# Surge price explained



## mUberIE (Nov 30, 2014)

Last night I was in the middle of a clearly red colored area (Newport Beach, Costa Mesa) showing a surge of x 2.90. Does that mean entire red area will pay the per minute, per mile price x 2.90? I'm not sure I understand how surge pricing works. I took a ride from CM to Seal Beach (14.8 miles, about 27 minutes) and the charge was only $31.55. Does that sound right? I'm uberX. Thanks for the replies in advance.


----------



## arto71 (Sep 20, 2014)

mUberIE said:


> (14.8 miles, about 27 minutes) and the charge was only $31.55


that sounds 1.8x only


----------



## ontheroad (Aug 31, 2014)

arto71 said:


> that sounds 1.8x only


A few weekends ago I sat in the middle of a surge watching it go up and up. As requests were coming in, I saw, at the bottom of the app, if it was a surge fare or not. I noticed that a couple of the requests were in the middle of the surge but without surge pricing. Lesson to be learned, check waybill or make sure you are accepting the fare with the surge price before proceeding.


----------



## mUberIE (Nov 30, 2014)

How do you do that, though, while the ping is hitting your phone? Bottom of app showed x2.90, and I was right in the middle of surge area, that's why I took ping.


----------



## ontheroad (Aug 31, 2014)

I am not totally sure, but as I recall, while the ping is coming in, you should see at the bottom if the request is a surge. If it is, it should display the surge amount, such as:
x 2.8 in your case.


----------



## ontheroad (Aug 31, 2014)

I would like to make clear that, regardless of surges, you will most likely average out just below minimum wage. Cheers!


----------



## mUberIE (Nov 30, 2014)

Ok. I'll check it out next time. Thanks.


----------



## mUberIE (Nov 30, 2014)

ontheroad said:


> I would like to make clear that, regardless of surges, you will most likely average out just below minimum wage. Cheers!


That's what I don't understand then, drivers claiming jackpots on surge times, what's the secret??


----------



## ontheroad (Aug 31, 2014)

There is no secret..at $1.20 a mile, you will find more satisfying jumping into a wood chipper. On a more serious note, turn down all trips that don't make financial sense. During surge times, when there is a MAJOR event, be patient: let the surge build. Don't be afraid to call riders and ask them where they are going. If it is a short fare, CANCEL the trip and Wait for another ping. When a good fare presents itself, that's when you should grab it.


----------



## arto71 (Sep 20, 2014)

mUberIE said:


> That's what I don't understand then, drivers claiming jackpots on surge times, what's the secret??

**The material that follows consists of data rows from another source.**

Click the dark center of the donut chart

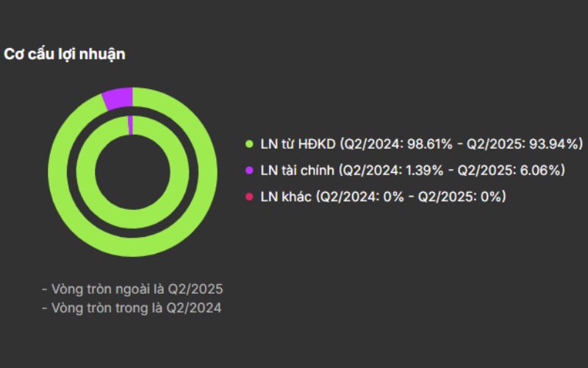tap(132, 174)
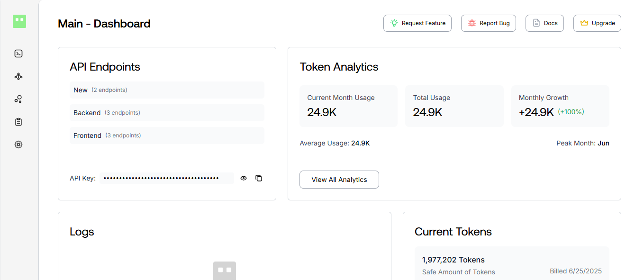Image resolution: width=644 pixels, height=280 pixels.
Task: Open the settings gear in sidebar
Action: pyautogui.click(x=18, y=145)
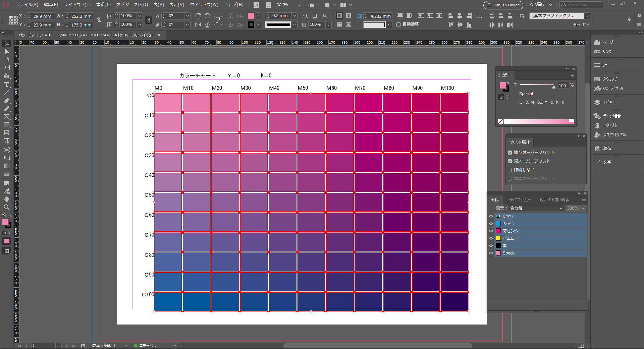Expand the stroke weight 0.2 mm dropdown
Image resolution: width=644 pixels, height=349 pixels.
coord(294,16)
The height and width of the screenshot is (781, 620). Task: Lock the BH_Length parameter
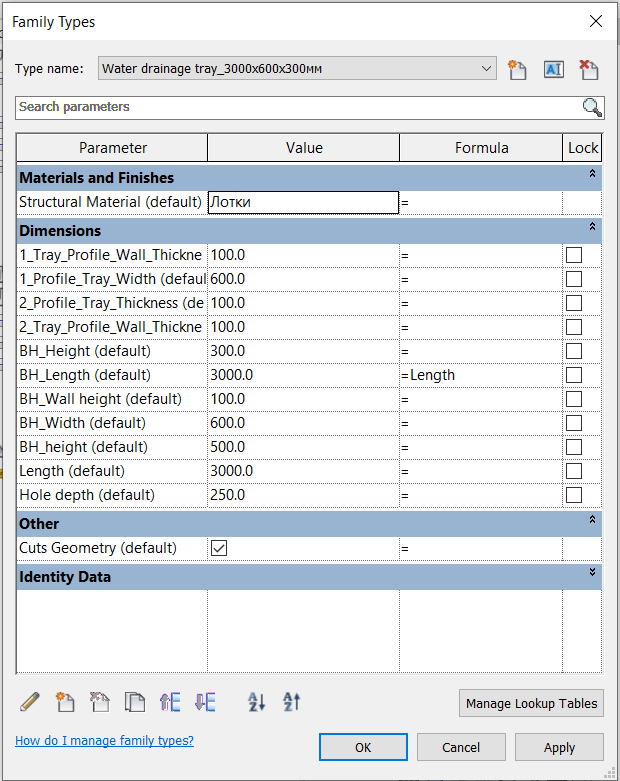[574, 375]
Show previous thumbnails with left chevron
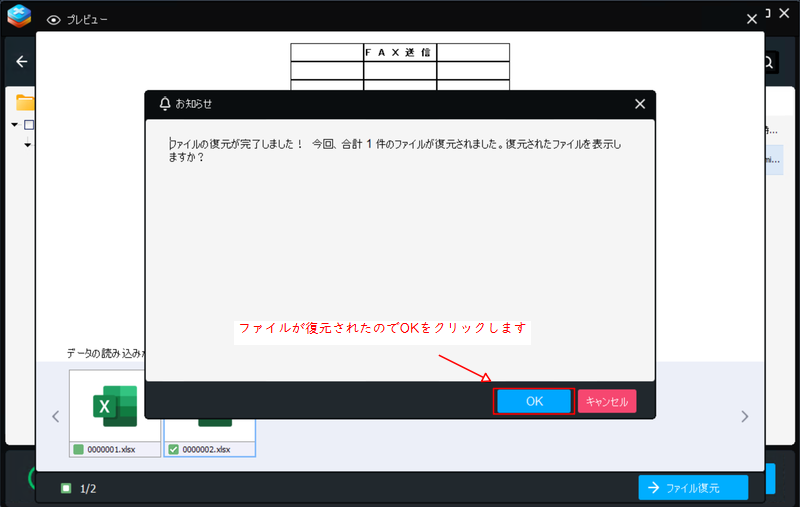800x507 pixels. 56,416
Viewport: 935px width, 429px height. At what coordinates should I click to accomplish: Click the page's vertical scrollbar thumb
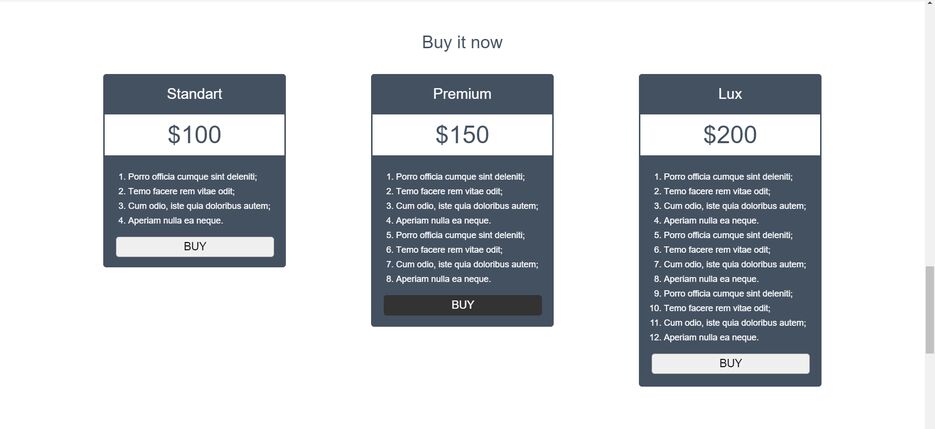930,310
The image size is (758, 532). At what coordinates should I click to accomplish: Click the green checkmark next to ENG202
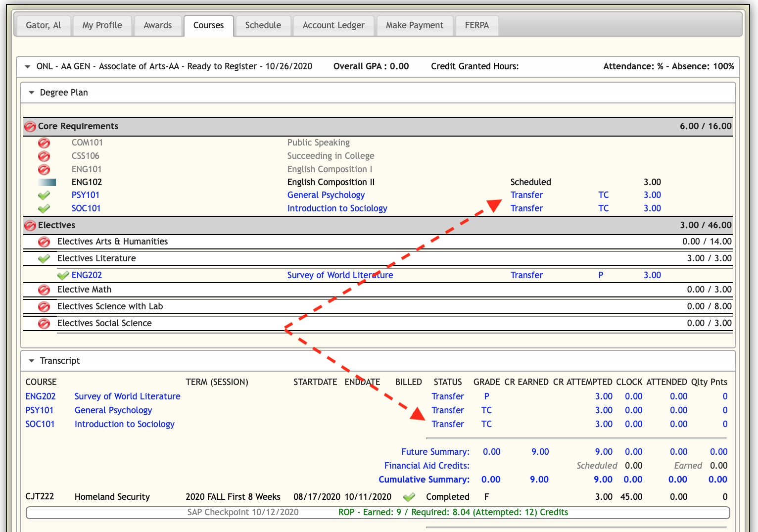pyautogui.click(x=63, y=275)
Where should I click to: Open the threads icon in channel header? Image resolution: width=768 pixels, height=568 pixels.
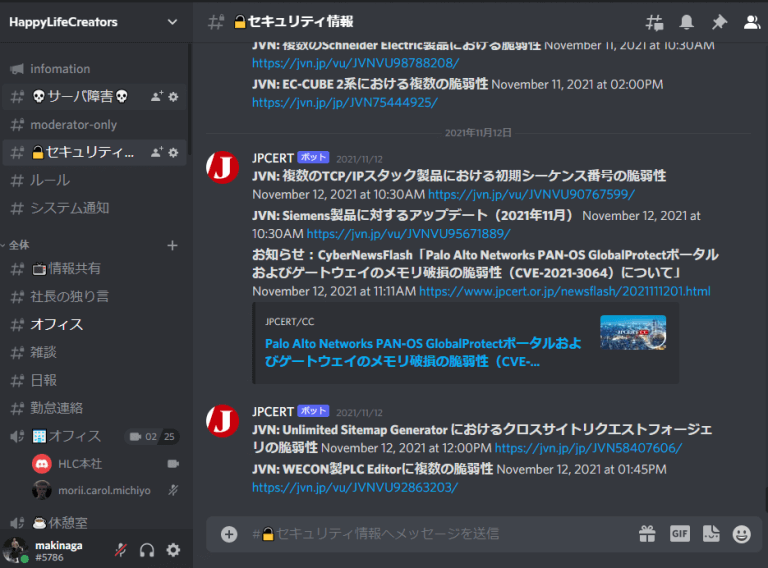tap(654, 22)
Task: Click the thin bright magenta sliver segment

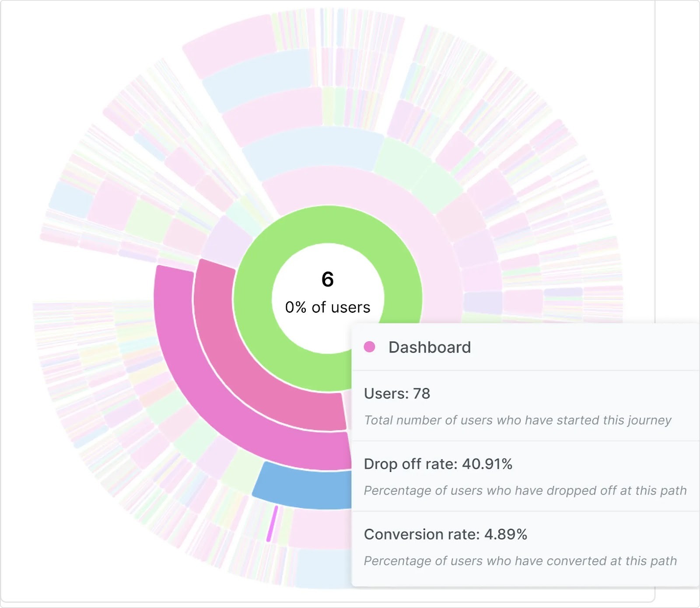Action: [272, 524]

it seems they put cap on surge ,it does not go up like 10x or 12x anymore, max I have seen is 4.8 for last few months,


mUberIE said:


> 14.8 miles, about 27 minutes


that would have been $230 ride with 10x.


----------



## Optimus Uber (Oct 7, 2014)

mUberIE said:


> Last night I was in the middle of a clearly red colored area (Newport Beach, Costa Mesa) showing a surge of x 2.90. Does that mean entire red area will pay the per minute, per mile price x 2.90? I'm not sure I understand how surge pricing works. I took a ride from CM to Seal Beach (14.8 miles, about 27 minutes) and the charge was only $31.55. Does that sound right? I'm uberX. Thanks for the replies in advance.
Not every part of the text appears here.